**Task data**
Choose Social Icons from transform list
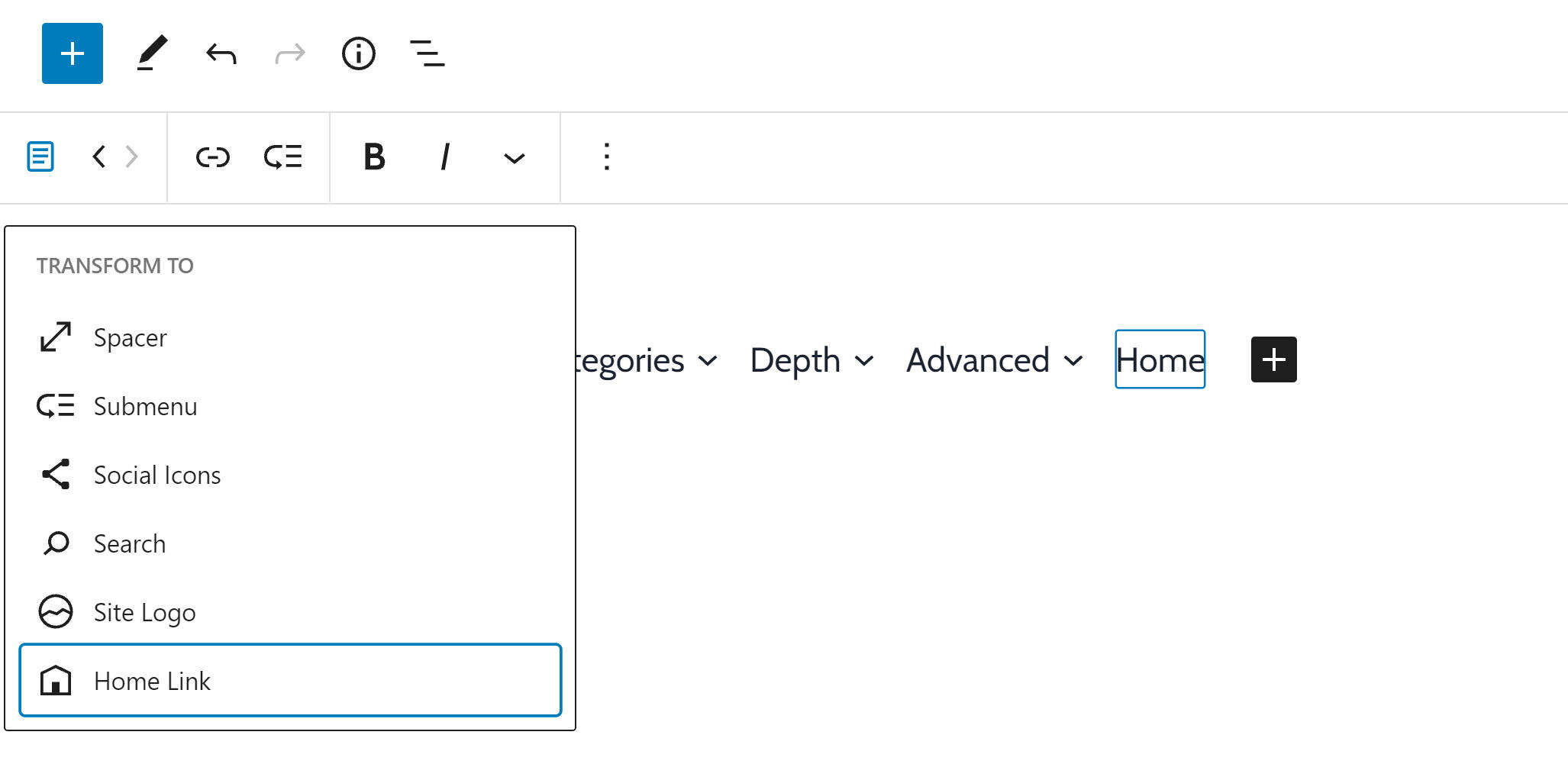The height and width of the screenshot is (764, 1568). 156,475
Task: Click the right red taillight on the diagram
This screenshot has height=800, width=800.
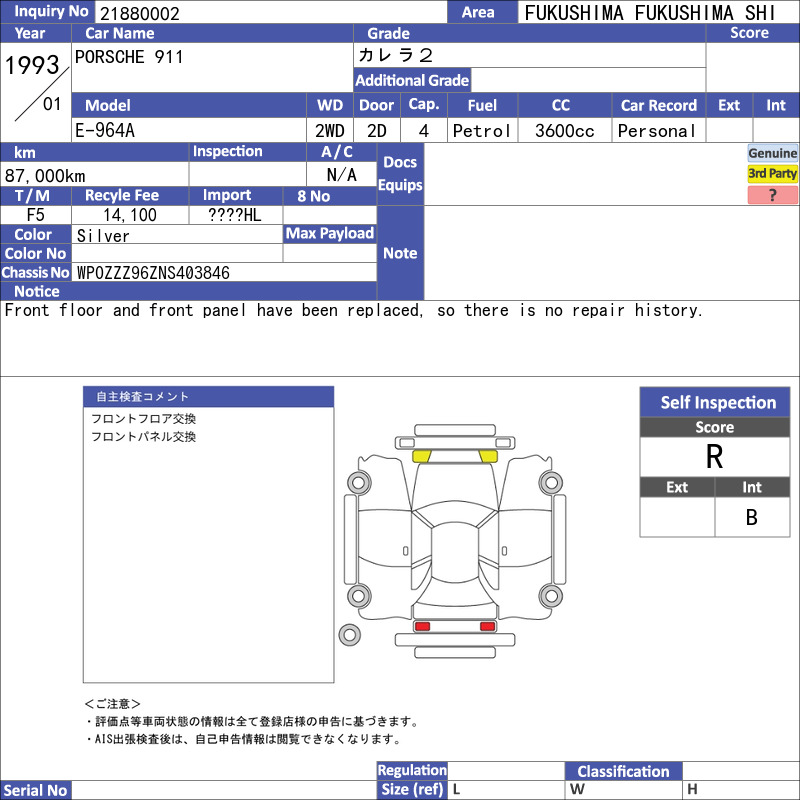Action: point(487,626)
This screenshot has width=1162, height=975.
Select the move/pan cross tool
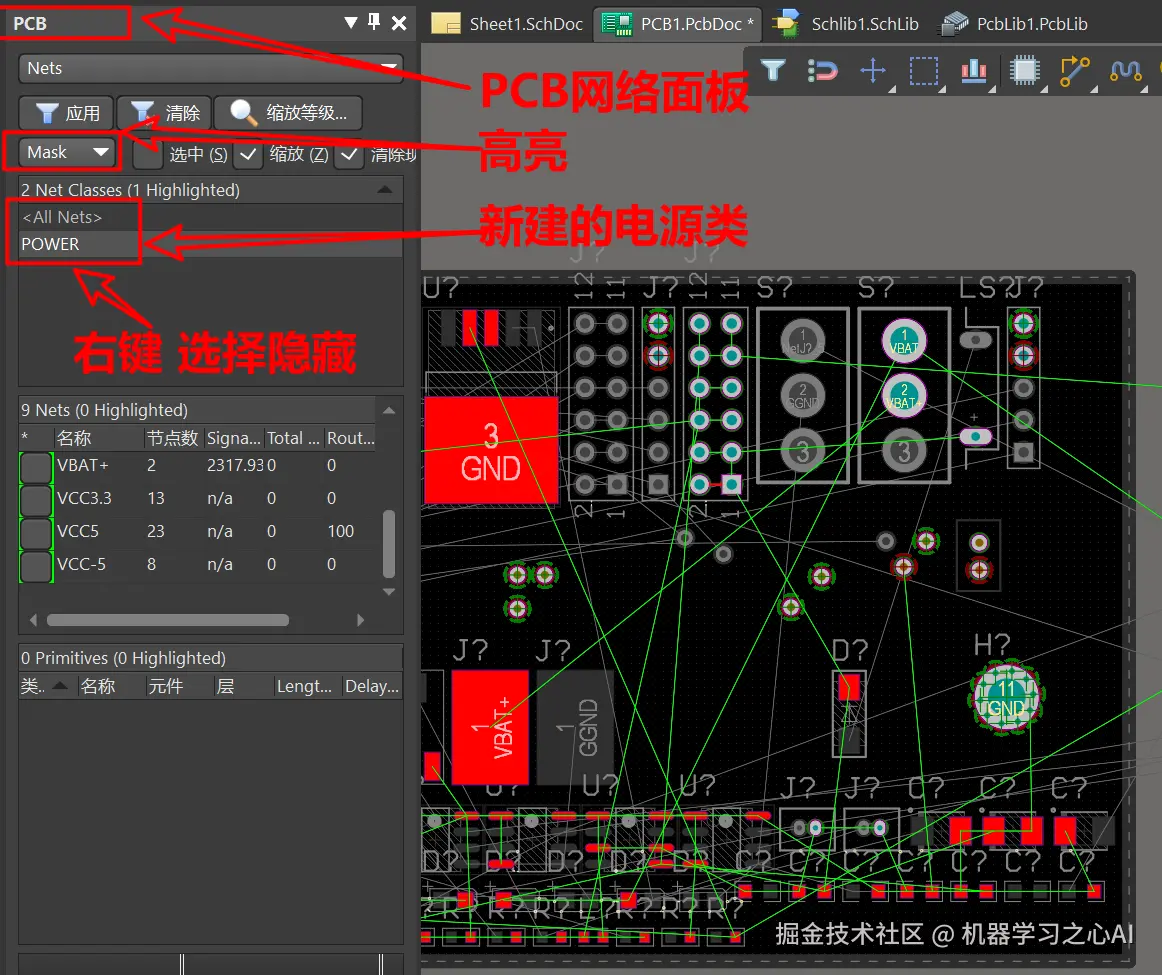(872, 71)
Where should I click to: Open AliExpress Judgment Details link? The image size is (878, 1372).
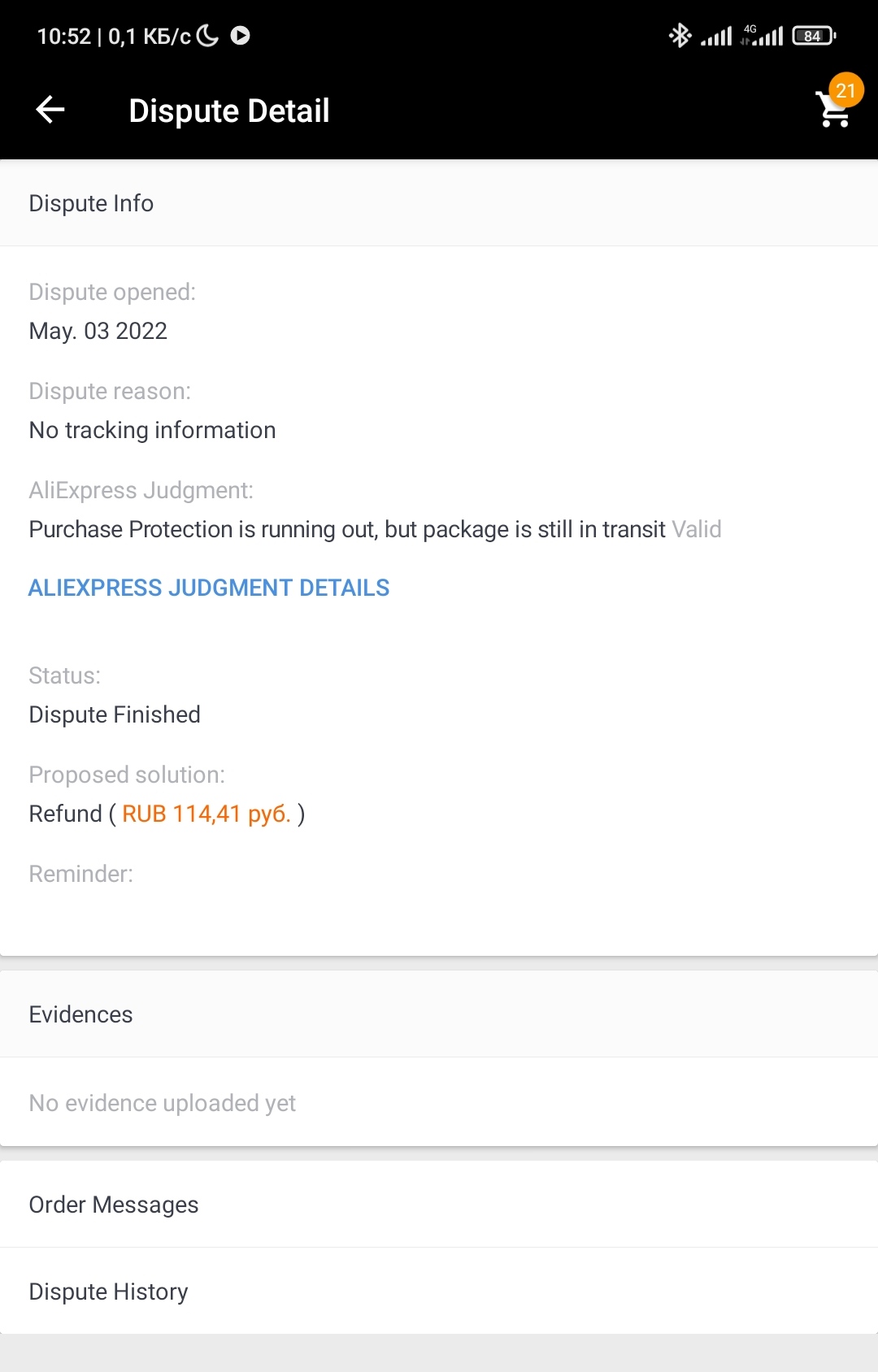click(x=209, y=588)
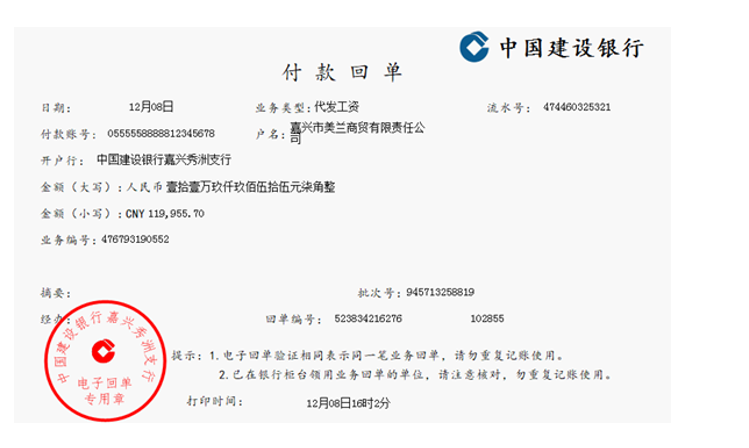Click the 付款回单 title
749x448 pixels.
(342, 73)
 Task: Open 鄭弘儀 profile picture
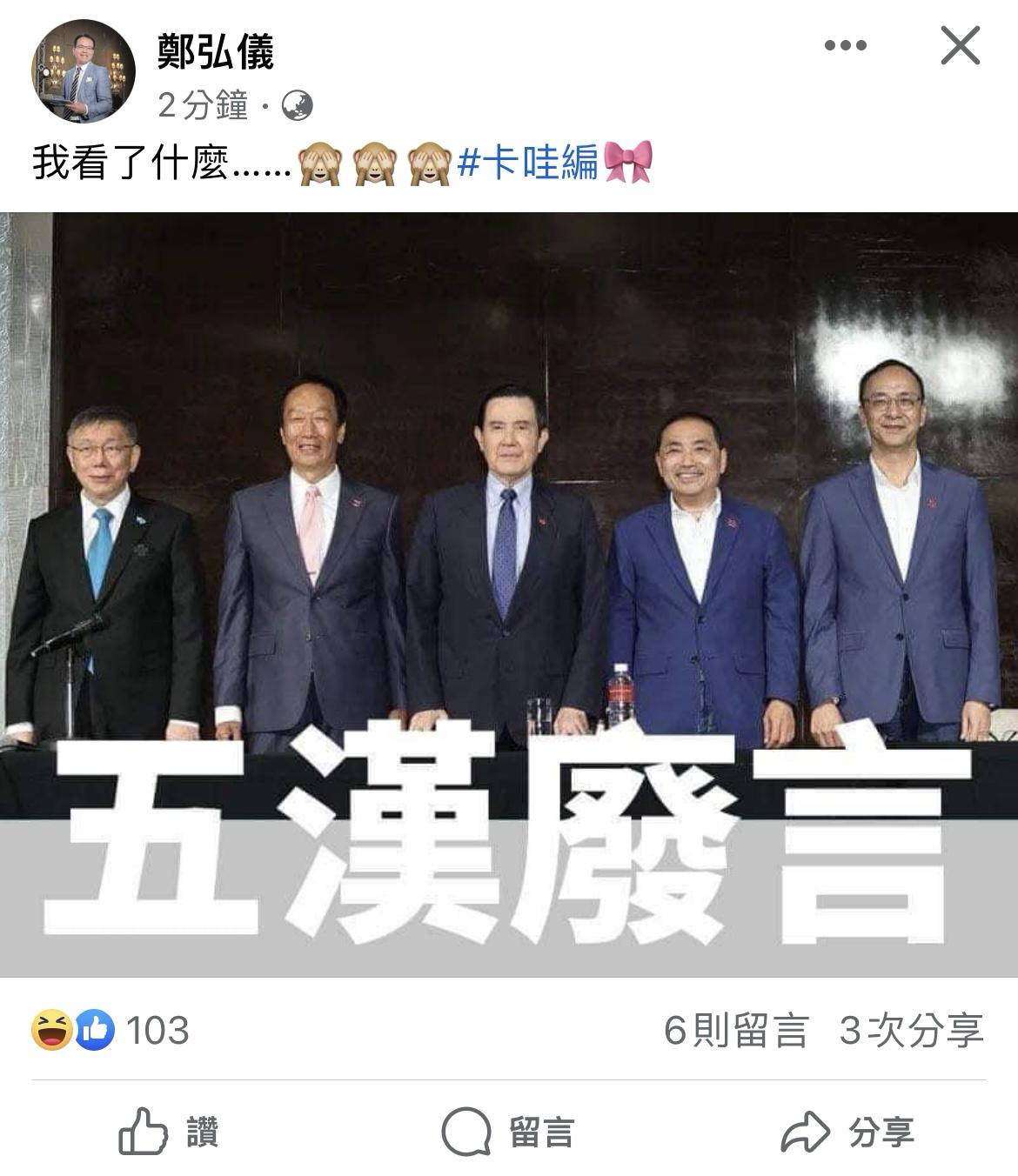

**Assignment**
The expected output is the lines from the line that contains "This screenshot has height=800, width=800." through the last line of the material, reproduced exactly, with both ends present and pictures absent.

**Answer section**
This screenshot has height=800, width=800.
Action: point(487,626)
This screenshot has width=1162, height=975.
Select the move/pan cross tool
(872, 71)
Where should I click to: Open AliExpress Judgment Details link? The image size is (878, 1372).
click(x=209, y=588)
Click the 付款回单 title
749x448 pixels.
(342, 73)
 Task: Open 鄭弘儀 profile picture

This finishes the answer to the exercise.